** Stored data entries **
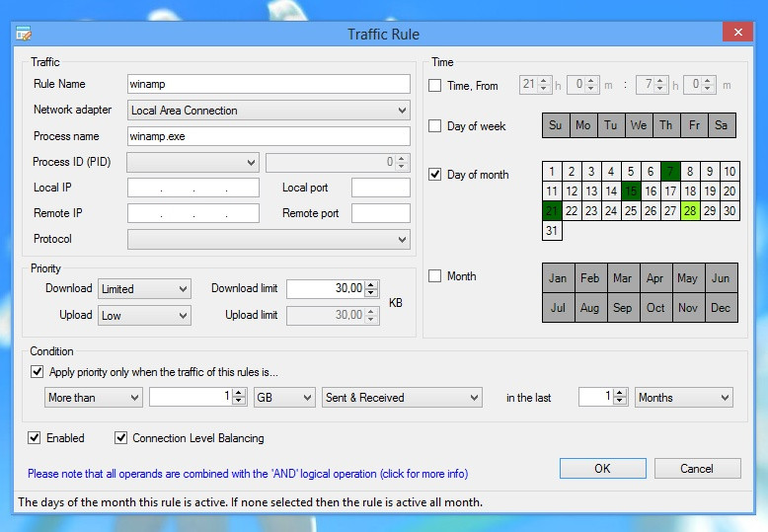Open the Sent & Received dropdown

[x=402, y=398]
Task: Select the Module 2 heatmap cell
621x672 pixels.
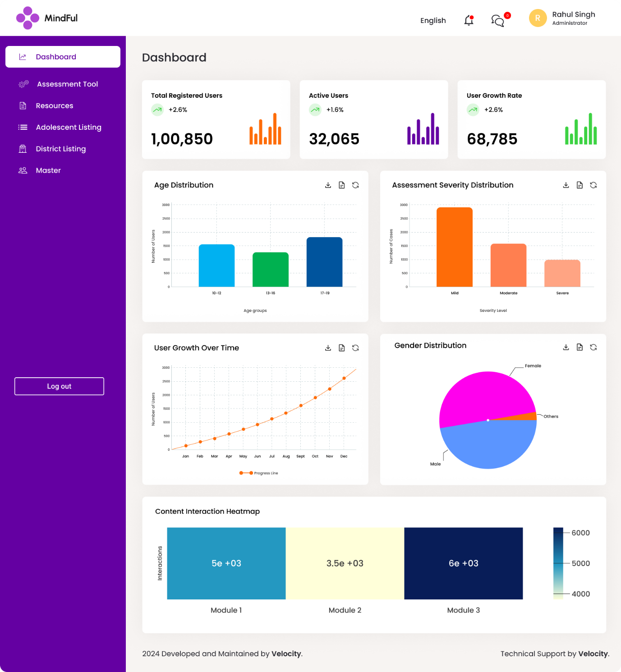Action: pos(345,563)
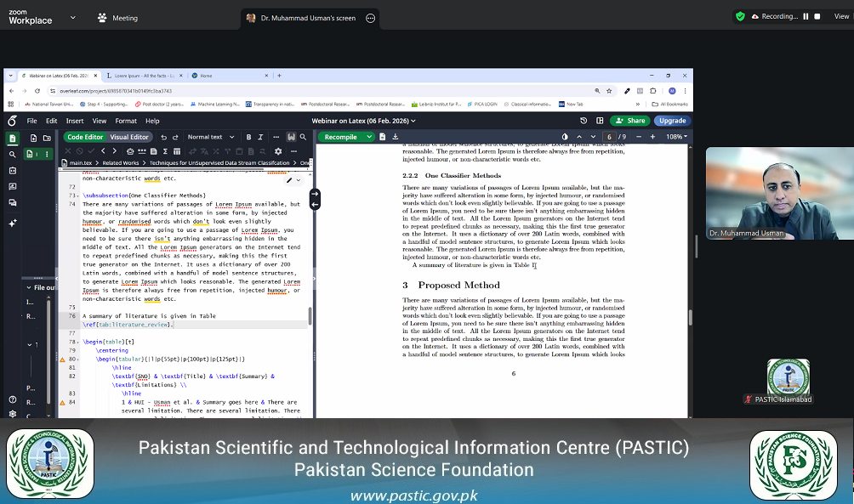
Task: Switch to the Visual Editor mode
Action: 129,137
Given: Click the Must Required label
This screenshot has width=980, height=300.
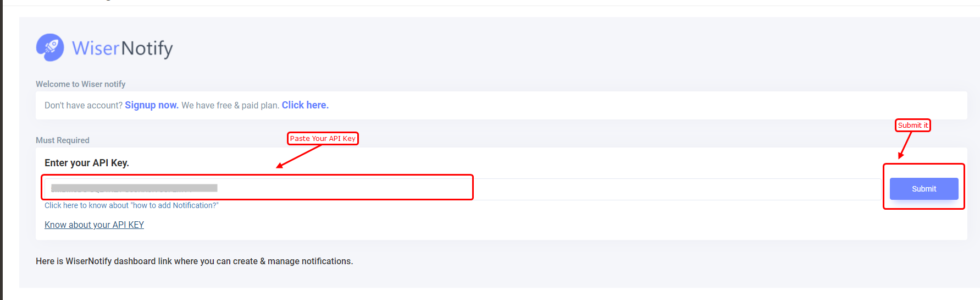Looking at the screenshot, I should click(63, 140).
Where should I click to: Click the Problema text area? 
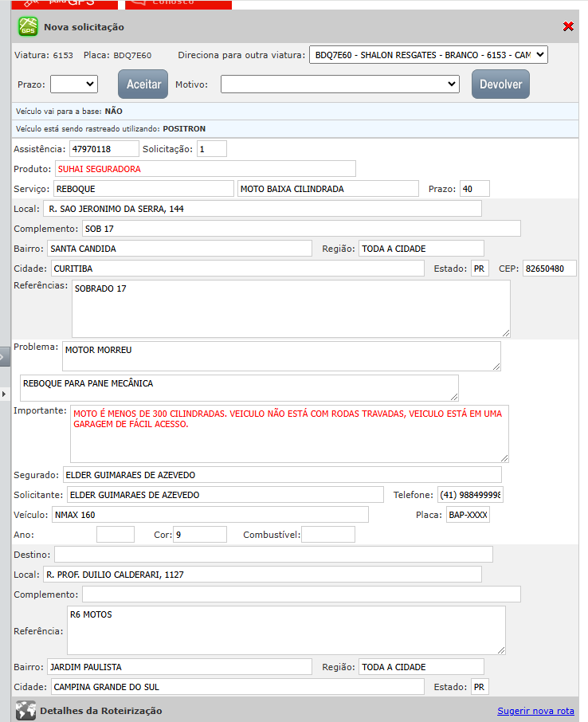281,356
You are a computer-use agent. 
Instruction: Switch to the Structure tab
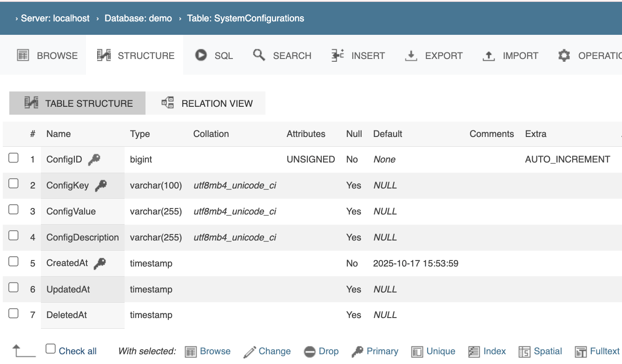coord(135,56)
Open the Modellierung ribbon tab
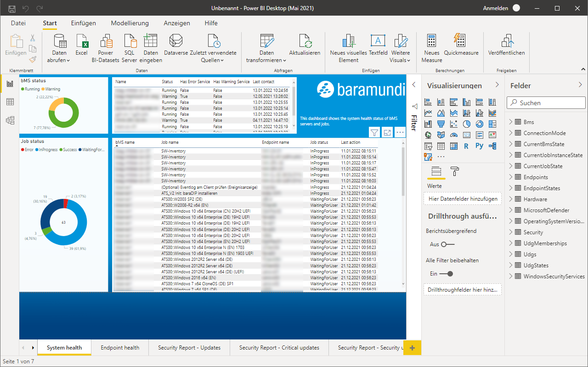The image size is (588, 367). click(x=130, y=23)
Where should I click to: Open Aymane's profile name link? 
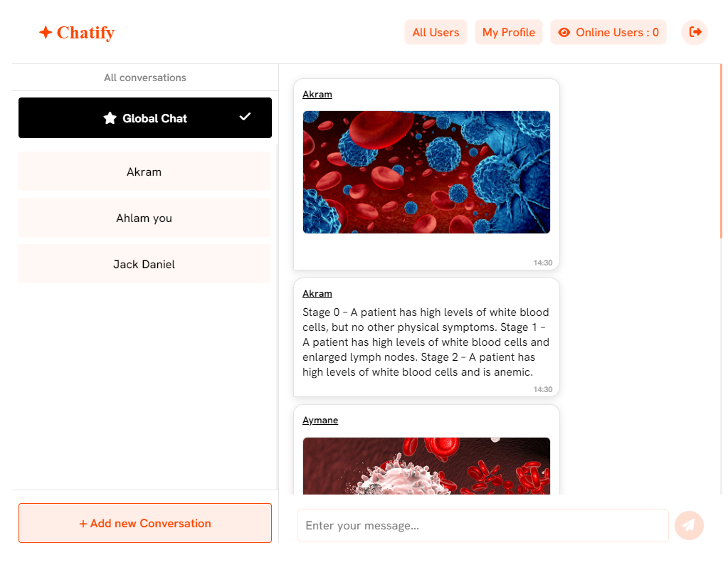(320, 420)
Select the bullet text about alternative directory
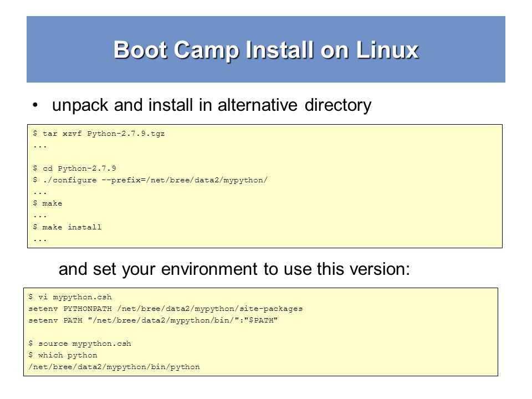 pyautogui.click(x=212, y=105)
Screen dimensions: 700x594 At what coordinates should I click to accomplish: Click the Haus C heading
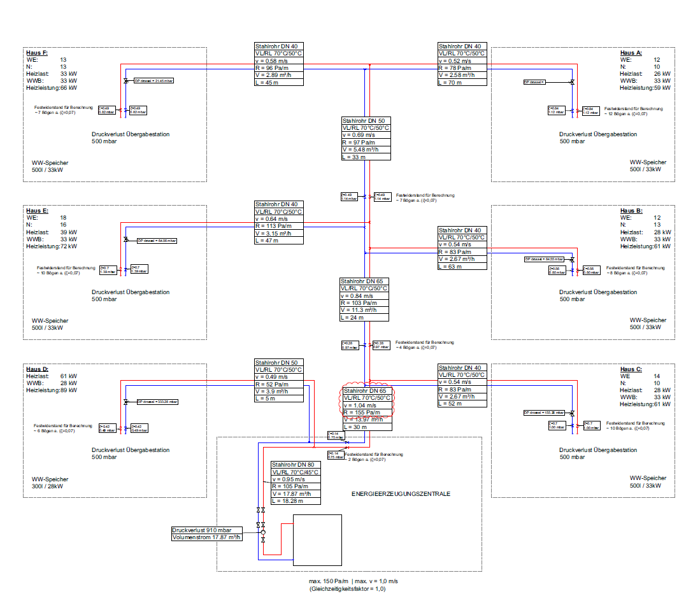pyautogui.click(x=631, y=369)
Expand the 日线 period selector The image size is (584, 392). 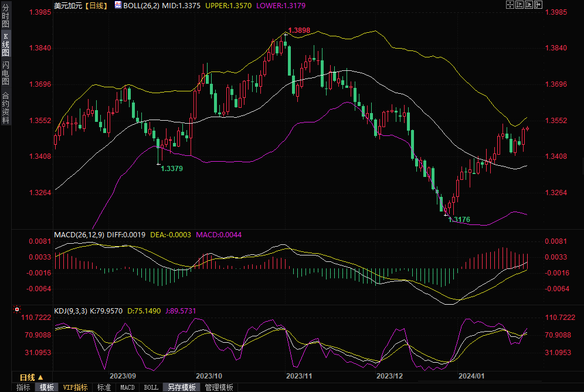31,377
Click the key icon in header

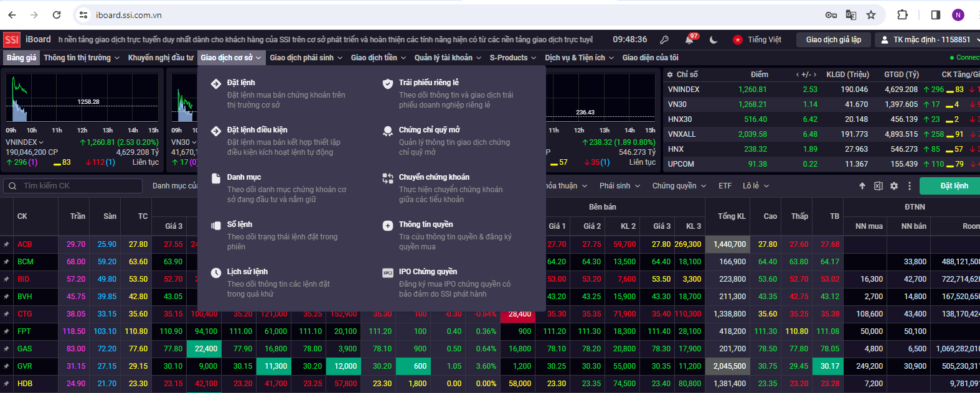pyautogui.click(x=664, y=40)
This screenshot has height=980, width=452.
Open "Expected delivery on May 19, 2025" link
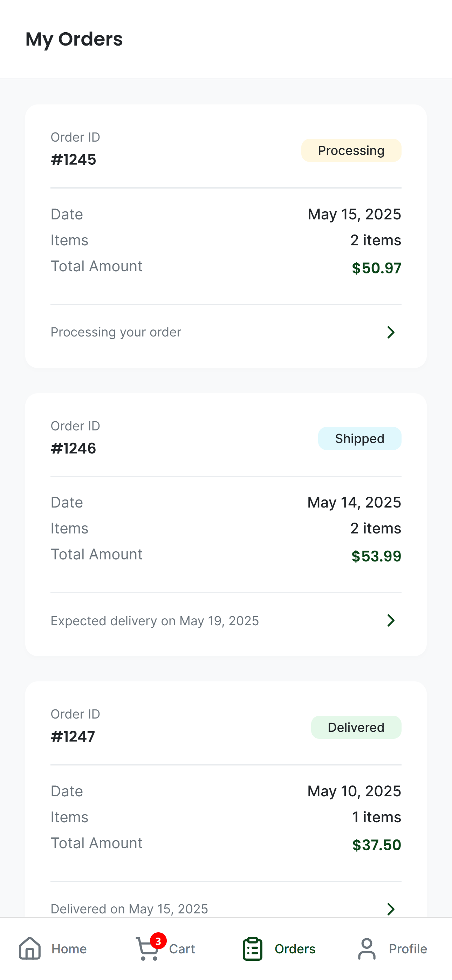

** Task description **
Copy exactly the lines from the one containing "Click the key icon in header" to the end of the records, both included, and leave the pictures out.

** Task answer **
Click the key icon in header

pyautogui.click(x=664, y=40)
This screenshot has height=980, width=452.
Open "Expected delivery on May 19, 2025" link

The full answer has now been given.